- Data for this task
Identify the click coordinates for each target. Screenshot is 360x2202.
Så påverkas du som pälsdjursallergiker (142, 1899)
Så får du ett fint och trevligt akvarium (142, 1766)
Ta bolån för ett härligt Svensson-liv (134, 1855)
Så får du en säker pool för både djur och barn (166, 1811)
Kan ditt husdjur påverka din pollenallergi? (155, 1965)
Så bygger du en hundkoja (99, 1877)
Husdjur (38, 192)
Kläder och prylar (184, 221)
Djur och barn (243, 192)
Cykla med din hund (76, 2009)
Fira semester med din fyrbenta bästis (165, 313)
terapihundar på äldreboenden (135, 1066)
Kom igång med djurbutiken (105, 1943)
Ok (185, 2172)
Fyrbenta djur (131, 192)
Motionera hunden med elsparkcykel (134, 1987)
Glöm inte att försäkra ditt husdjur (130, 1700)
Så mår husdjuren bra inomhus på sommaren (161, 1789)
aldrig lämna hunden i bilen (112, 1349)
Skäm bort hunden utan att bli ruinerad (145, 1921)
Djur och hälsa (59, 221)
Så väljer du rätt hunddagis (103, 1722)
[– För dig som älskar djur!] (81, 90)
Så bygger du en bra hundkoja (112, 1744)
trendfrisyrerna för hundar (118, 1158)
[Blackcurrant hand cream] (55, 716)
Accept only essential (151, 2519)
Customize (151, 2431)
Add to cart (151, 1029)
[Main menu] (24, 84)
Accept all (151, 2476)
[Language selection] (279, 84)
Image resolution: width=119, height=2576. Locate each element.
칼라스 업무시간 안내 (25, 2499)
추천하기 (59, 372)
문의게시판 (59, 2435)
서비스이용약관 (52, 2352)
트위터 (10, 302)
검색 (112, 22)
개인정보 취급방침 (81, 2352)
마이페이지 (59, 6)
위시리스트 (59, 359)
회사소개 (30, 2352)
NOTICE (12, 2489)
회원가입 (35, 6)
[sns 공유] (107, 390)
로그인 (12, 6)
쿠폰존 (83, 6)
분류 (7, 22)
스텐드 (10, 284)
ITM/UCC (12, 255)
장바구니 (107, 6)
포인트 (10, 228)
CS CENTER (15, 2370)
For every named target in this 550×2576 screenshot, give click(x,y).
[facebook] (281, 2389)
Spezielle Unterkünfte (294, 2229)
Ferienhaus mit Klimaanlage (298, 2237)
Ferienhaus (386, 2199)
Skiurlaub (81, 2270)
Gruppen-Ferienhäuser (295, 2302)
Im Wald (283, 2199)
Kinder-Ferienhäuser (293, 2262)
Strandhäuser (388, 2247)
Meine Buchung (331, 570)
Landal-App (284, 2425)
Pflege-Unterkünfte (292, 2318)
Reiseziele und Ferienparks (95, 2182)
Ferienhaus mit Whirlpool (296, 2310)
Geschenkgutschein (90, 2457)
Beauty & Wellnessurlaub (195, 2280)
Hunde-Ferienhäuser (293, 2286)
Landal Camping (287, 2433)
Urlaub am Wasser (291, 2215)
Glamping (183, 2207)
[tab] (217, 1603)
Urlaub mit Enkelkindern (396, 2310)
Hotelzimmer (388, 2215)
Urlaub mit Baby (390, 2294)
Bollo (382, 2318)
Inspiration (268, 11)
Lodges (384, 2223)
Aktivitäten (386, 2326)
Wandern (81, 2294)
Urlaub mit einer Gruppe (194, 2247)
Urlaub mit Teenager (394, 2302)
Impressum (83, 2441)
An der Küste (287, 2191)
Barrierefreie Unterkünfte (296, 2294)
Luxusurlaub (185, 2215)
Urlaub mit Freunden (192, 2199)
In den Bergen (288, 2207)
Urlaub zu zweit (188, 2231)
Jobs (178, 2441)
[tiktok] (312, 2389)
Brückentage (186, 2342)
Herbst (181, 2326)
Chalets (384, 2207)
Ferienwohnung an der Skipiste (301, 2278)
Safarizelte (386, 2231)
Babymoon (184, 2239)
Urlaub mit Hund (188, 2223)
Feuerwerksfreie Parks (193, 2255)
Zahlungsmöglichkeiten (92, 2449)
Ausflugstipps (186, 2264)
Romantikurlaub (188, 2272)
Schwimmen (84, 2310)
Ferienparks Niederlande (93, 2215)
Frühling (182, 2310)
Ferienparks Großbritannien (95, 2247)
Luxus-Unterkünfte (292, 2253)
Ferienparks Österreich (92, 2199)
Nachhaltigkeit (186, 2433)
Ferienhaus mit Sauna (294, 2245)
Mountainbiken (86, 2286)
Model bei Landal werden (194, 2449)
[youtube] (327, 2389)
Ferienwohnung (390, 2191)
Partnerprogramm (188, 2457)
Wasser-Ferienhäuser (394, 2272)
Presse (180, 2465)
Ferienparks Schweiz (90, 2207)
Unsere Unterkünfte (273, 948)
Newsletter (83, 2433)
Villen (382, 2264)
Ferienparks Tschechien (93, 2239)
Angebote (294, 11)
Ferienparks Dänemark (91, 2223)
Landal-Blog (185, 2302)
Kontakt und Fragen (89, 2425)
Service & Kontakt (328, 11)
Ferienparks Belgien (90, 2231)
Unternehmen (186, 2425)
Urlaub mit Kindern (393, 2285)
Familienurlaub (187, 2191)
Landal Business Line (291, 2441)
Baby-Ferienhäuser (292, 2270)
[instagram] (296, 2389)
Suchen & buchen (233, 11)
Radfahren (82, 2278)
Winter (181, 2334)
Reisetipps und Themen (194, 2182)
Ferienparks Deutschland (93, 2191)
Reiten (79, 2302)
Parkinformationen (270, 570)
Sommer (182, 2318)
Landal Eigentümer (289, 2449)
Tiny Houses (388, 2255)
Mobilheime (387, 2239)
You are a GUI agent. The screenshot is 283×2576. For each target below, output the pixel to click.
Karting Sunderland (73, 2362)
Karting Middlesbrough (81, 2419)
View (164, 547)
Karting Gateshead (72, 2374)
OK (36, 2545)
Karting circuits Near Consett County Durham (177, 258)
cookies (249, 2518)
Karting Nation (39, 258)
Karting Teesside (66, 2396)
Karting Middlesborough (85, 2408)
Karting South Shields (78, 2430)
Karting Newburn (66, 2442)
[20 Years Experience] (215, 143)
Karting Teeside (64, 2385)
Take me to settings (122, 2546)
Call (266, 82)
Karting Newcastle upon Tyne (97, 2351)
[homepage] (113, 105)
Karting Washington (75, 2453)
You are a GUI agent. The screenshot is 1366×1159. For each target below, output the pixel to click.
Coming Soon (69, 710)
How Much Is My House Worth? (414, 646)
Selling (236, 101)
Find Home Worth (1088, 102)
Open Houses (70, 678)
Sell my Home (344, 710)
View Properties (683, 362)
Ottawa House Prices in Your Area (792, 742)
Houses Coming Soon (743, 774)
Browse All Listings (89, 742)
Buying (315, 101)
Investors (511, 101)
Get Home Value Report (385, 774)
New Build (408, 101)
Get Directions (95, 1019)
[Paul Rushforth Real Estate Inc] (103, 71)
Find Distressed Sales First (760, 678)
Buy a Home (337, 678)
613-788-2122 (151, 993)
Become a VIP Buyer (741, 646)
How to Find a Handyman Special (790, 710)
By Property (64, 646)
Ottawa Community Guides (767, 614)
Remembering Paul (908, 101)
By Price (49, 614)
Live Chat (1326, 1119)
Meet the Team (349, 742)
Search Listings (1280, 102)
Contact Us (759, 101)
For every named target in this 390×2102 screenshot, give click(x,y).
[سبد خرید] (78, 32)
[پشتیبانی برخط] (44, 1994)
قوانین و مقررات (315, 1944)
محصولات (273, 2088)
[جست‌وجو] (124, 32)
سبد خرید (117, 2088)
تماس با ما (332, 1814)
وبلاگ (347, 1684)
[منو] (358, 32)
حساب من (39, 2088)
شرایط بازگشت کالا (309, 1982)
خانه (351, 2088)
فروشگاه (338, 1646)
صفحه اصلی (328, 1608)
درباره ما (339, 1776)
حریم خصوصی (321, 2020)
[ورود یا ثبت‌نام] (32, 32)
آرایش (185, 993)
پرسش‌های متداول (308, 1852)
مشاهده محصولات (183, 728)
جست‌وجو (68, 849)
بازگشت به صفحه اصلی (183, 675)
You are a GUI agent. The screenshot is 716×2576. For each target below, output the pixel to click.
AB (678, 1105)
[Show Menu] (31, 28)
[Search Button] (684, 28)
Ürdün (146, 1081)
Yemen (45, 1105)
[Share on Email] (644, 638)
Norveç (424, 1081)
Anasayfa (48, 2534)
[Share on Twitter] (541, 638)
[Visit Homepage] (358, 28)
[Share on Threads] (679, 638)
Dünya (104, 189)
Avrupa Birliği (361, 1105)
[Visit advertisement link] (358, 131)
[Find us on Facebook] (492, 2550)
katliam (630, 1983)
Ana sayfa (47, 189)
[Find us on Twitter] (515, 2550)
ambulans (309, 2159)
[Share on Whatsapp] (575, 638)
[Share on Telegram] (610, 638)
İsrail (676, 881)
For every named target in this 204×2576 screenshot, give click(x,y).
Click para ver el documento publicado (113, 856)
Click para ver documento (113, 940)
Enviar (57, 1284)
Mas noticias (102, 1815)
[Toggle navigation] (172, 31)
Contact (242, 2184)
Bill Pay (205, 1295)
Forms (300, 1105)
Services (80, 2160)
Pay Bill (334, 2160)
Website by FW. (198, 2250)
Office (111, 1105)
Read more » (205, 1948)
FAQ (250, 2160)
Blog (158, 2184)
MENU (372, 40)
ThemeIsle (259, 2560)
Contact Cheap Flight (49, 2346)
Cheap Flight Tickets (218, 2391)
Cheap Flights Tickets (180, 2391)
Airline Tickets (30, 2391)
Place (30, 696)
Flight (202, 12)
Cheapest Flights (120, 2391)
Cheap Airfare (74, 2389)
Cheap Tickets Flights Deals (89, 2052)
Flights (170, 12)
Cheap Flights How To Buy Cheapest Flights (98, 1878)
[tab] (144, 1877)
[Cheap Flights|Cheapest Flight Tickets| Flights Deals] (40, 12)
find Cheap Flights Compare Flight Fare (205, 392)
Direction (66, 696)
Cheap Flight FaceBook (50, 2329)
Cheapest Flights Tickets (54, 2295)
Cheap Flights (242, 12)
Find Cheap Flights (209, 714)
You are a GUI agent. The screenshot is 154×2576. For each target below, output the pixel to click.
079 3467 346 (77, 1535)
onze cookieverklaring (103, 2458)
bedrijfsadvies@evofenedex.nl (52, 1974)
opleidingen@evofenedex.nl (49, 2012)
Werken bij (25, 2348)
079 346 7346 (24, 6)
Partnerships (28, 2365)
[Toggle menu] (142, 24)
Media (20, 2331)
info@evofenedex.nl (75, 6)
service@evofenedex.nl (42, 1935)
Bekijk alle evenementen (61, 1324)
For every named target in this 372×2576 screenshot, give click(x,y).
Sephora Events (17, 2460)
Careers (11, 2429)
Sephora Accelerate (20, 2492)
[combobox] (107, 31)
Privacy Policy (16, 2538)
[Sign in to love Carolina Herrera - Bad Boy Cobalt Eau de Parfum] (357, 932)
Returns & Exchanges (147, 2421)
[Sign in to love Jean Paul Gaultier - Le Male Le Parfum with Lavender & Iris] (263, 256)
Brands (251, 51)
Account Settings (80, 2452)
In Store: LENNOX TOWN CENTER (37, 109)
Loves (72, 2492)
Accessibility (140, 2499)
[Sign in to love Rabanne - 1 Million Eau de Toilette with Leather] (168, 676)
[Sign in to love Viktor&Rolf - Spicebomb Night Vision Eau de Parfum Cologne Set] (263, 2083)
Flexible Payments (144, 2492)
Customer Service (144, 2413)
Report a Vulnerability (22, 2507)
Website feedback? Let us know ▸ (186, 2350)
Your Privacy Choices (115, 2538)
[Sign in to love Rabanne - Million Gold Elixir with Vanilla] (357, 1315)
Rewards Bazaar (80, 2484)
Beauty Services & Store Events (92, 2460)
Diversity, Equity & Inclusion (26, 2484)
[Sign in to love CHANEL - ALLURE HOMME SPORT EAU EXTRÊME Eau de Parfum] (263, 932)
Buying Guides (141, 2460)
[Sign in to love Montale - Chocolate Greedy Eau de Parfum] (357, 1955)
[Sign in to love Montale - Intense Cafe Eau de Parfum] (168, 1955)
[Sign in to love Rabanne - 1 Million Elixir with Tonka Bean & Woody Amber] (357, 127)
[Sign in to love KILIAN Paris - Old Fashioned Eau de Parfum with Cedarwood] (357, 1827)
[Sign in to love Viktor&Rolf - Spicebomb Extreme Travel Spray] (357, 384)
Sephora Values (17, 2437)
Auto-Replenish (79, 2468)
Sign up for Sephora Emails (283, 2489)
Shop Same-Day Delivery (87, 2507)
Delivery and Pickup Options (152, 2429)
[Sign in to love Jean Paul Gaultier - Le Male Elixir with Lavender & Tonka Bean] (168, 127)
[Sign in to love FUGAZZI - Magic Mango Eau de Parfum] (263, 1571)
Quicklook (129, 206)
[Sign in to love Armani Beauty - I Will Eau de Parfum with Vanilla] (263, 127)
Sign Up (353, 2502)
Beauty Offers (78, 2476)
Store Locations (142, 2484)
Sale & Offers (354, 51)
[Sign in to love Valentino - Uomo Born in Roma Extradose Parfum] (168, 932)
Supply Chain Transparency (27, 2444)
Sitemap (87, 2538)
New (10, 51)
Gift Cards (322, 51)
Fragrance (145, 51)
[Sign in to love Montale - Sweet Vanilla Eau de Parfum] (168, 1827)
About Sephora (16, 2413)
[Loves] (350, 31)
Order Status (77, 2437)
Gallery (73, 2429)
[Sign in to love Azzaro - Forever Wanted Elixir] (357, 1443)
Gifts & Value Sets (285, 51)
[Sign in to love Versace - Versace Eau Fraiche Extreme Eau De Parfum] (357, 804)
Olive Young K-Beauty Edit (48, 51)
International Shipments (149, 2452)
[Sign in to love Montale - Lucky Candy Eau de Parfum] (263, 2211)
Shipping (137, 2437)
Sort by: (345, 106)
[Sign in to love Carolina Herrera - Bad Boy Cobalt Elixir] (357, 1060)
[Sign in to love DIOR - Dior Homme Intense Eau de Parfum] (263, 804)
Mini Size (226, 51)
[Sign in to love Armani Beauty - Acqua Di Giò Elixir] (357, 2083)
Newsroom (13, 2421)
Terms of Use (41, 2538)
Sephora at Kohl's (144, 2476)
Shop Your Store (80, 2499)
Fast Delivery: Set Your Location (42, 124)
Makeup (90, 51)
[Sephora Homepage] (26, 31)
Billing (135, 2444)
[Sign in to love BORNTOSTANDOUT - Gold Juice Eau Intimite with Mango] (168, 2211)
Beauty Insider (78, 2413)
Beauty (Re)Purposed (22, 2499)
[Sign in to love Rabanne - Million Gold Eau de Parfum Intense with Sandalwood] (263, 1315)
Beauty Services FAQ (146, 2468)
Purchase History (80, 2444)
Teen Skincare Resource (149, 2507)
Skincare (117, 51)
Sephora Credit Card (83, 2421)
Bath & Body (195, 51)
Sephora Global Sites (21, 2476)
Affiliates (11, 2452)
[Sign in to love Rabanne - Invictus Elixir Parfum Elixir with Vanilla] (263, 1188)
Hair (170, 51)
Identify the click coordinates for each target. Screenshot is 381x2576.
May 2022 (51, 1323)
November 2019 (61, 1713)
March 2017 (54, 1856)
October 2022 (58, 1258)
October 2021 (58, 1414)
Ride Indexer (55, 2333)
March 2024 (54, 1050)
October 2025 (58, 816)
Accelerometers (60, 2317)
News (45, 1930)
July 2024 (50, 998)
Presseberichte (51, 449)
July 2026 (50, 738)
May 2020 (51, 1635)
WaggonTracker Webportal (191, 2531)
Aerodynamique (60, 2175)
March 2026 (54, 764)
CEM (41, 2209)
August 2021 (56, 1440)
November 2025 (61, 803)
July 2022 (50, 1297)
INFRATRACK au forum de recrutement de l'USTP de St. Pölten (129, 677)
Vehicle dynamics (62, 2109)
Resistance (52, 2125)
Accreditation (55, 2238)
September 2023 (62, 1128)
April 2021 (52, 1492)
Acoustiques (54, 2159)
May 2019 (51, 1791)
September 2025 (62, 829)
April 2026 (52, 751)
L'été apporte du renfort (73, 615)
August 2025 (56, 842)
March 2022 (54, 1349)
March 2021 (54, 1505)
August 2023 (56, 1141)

- What to produce
Could you repeat exactly the lines in the listing above from the one with "[Sign in to love KILIAN" down to the one with "[Sign in to love Montale - Sweet"? Include both of those lines.

- Exercise result
[Sign in to love KILIAN Paris - Old Fashioned Eau de Parfum with Cedarwood] (357, 1827)
[Sign in to love Viktor&Rolf - Spicebomb Extreme Travel Spray] (357, 384)
Sephora Values (17, 2437)
Auto-Replenish (79, 2468)
Sign up for Sephora Emails (283, 2489)
Shop Same-Day Delivery (87, 2507)
Delivery and Pickup Options (152, 2429)
[Sign in to love Jean Paul Gaultier - Le Male Elixir with Lavender & Tonka Bean] (168, 127)
[Sign in to love FUGAZZI - Magic Mango Eau de Parfum] (263, 1571)
Quicklook (129, 206)
[Sign in to love Armani Beauty - I Will Eau de Parfum with Vanilla] (263, 127)
Sign Up (353, 2502)
Beauty Offers (78, 2476)
Store Locations (142, 2484)
Sale & Offers (354, 51)
[Sign in to love Valentino - Uomo Born in Roma Extradose Parfum] (168, 932)
Supply Chain Transparency (27, 2444)
Sitemap (87, 2538)
New (10, 51)
Gift Cards (322, 51)
Fragrance (145, 51)
[Sign in to love Montale - Sweet Vanilla Eau de Parfum] (168, 1827)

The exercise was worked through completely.